THE PROBLEM:
From the contract terms below, list every example given of an extraordinary event.

8. Extraordinary events
Extraordinary events that make performance of the contract considerably more difficult or unreasonable for HMAG (such as for example generally enacted or specifically decreed official restrictions, lack of raw materials, interruption of business, strikes, war, pandemic, epidemic) and were not foreseeable at the time of concluding the contract, entitle HMAG to choose either to postpone the delivery times stated or omit the delivery entirely or in part, without this resulting in any rights for compensation or other claims by the purchaser against HMAG.
9. Data protection
The protection of your personal data and its collection, processing and use in compliance with legislation is a very important matter for us and is based on statutory provisions. Further information on data protection can be found on our website www.hartmann-materials.ch.
10. Place of jurisdiction and applicable law
The parties determine the courts of general jurisdiction at the headquarters of HMAG to be the sole place of jurisdiction for all disputes arising from the delivery of the goods by HMAG. They choose the Swiss Code of Obligations as applicable law (excluding the United Nations Convention on Contracts for the International Sale of Goods).

RECORDS PROVIDED:
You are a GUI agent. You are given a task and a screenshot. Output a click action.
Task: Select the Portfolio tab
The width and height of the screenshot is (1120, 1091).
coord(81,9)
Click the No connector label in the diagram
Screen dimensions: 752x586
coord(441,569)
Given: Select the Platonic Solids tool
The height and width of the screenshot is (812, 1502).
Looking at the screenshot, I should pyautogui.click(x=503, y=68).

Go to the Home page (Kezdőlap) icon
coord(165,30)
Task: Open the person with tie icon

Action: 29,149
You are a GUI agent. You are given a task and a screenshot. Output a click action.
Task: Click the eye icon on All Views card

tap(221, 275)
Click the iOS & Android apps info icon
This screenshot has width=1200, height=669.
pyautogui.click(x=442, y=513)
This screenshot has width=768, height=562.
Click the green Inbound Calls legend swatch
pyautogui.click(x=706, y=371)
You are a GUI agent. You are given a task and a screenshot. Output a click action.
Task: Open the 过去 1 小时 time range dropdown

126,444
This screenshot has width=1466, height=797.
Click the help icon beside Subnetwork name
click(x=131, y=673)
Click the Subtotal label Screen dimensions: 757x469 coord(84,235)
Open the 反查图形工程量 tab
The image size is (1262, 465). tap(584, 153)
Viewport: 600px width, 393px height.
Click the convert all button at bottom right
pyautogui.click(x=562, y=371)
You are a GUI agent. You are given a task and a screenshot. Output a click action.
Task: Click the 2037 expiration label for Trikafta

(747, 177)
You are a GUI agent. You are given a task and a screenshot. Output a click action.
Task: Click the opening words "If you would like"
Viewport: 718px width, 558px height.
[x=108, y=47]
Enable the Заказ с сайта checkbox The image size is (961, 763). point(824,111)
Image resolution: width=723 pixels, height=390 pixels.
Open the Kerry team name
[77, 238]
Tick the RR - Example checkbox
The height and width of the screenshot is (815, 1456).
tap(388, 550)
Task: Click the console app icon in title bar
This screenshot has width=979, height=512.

FINISHED TASK:
- Generally enacted or specifically decreed official restrictions
- Lack of raw materials
- Interruption of business
- Strikes
- War
- Pandemic
- Epidemic